Le radici tagliate


Emigrare non è solo partire: è lasciare indietro un mondo che non ha saputo trattenerti.

Nel piccolo paese in provincia di Avellino dove Caterina è cresciuta, il bar ha chiuso. Il medico di base va in pensione tra sei mesi, e nessuno ha risposto al bando per sostituirlo. Le scuole sono mezze vuote. I ragazzi, quelli bravi, se ne sono andati quasi tutti. Qualcuno a Berlino, qualcuno a Lione, qualcuno più lontano. Restano i genitori a sfogliare videochiamate come fossero lettere dal fronte.

Caterina ora lavora in una startup di biotecnologie a Toronto. “Quando mi chiedono da dove vengo, dico: da un posto che ti insegna a sopravvivere, ma non a sognare.”
È partita a 24 anni, con una laurea, un dottorato in corso e una borsa di studio che scadeva troppo presto. All’inizio diceva: “Torno tra due anni”. Poi due sono diventati cinque. Ora non fissa più una data. Non è più una pausa, è una vita nuova.

Chi parte non sempre lo fa con rabbia. Spesso lo fa con dolore. Perché emigrare non è solo prendere un aereo, è decidere di non aspettare più.
È rendersi conto che le proprie radici fanno più male che bene. Che casa tua ti ama, ma non ti accoglie. Che l’Italia ti dice: “rimani”, ma poi ti mette alla prova ogni giorno, come se dovessi dimostrare continuamente di meritare dignità.

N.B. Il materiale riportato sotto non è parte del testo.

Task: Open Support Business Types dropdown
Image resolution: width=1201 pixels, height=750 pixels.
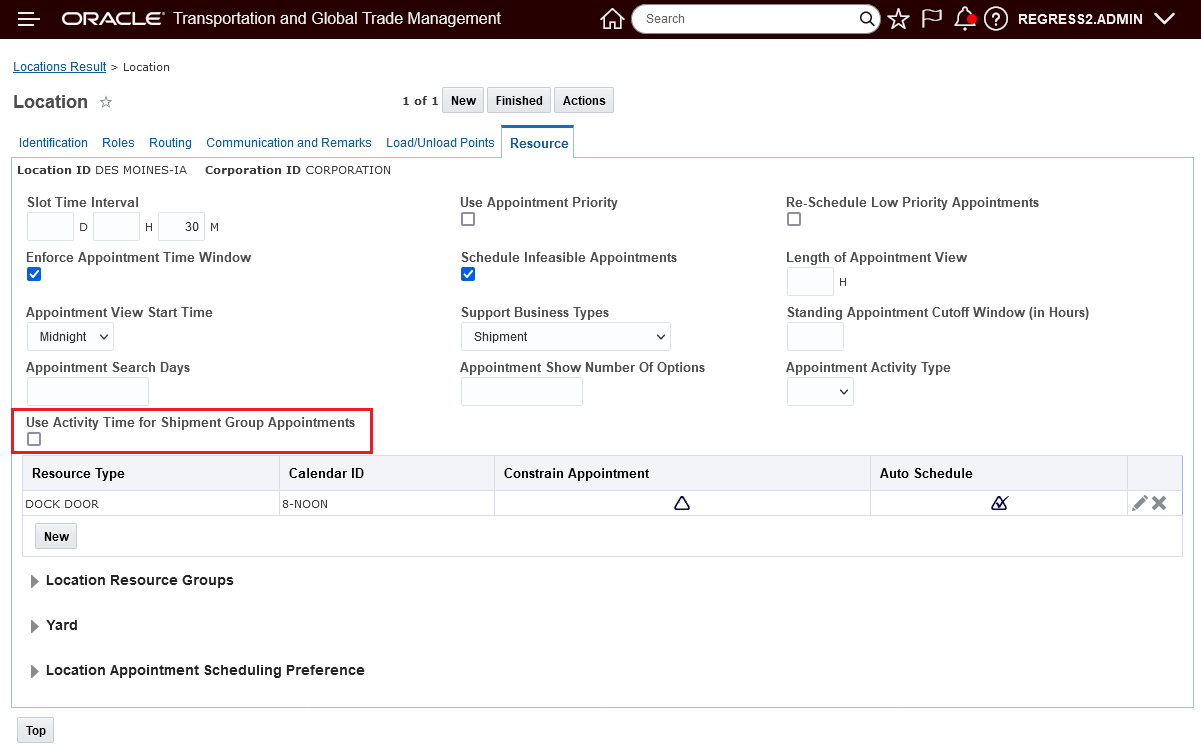Action: (x=566, y=337)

Ricostruirsi altrove non è facile. Significa rinunciare a parte della propria identità. Ricominciare da zero in un Paese che non conosci, in una lingua che non è la tua, senza la rete invisibile che ti tiene su nei momenti difficili. È un atto di forza, ma anche di rinuncia. Costruisci nuove abitudini, nuovi affetti, un nuovo senso di “casa” che però, almeno all’inizio, ha sempre qualcosa di provvisorio.

E intanto, chi resta indietro paga il prezzo invisibile della partenza. I comuni si svuotano. Le università perdono allievi brillanti. Le famiglie si spezzano. I nonni non vedono crescere i nipoti, i genitori invecchiano da soli. I bambini nascono lontani, in Paesi che li registrano come “canadesi”, “tedeschi”, “olandesi” — anche se nelle loro case si continua a cucinare pasta e a parlare italiano nei giorni di festa.

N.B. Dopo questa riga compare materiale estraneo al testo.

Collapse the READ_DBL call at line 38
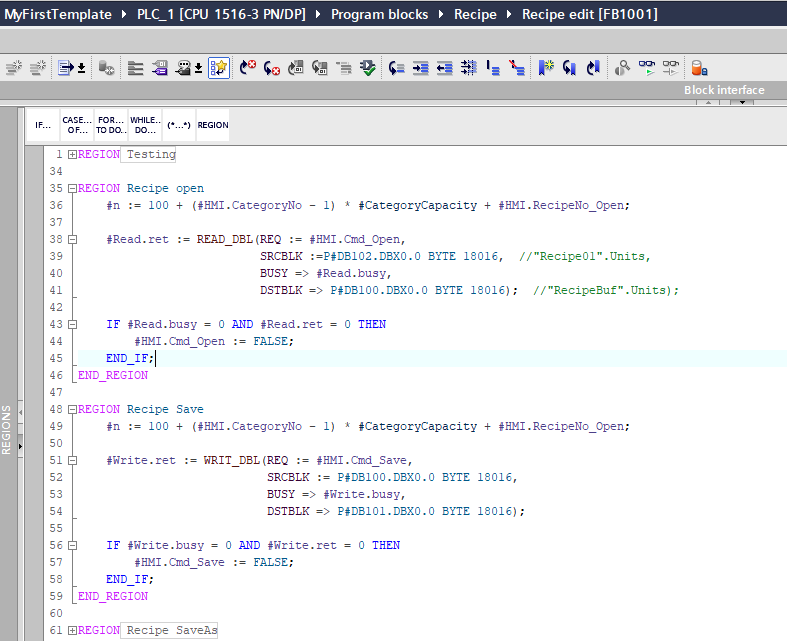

Le conseguenze non sono solo affettive: sono sistemiche. Dove mancano medici, si allungano le liste d’attesa. Dove mancano insegnanti, si riduce la qualità dell’istruzione. Dove mancano giovani, crollano le nascite, si chiudono le scuole, muoiono i quartieri.

Ma forse la perdita più profonda è culturale. Perché quando il talento se ne va, non perdi solo una persona: perdi anche la sua energia, il suo sguardo, la sua capacità di innovare, di costruire, di credere.
Perdi il futuro.

E chi resta? Spesso accusa. Dice: “Se ne vanno tutti”, come fosse un tradimento. Ma il tradimento, forse, è venuto prima: da un Paese che ti fa sentire di troppo, proprio quando avresti più voglia di restare.

Ogni partenza è una storia d’amore finita male. Ogni radice tagliata è un luogo che si svuota un po’.
E il silenzio con cui l’Italia accetta tutto questo è il rumore più assordante.

I nomi e i luoghi citati in questo capitolo sono fittizi. Ogni somiglianza con persone o situazioni reali è puramente casuale – o tristemente comune.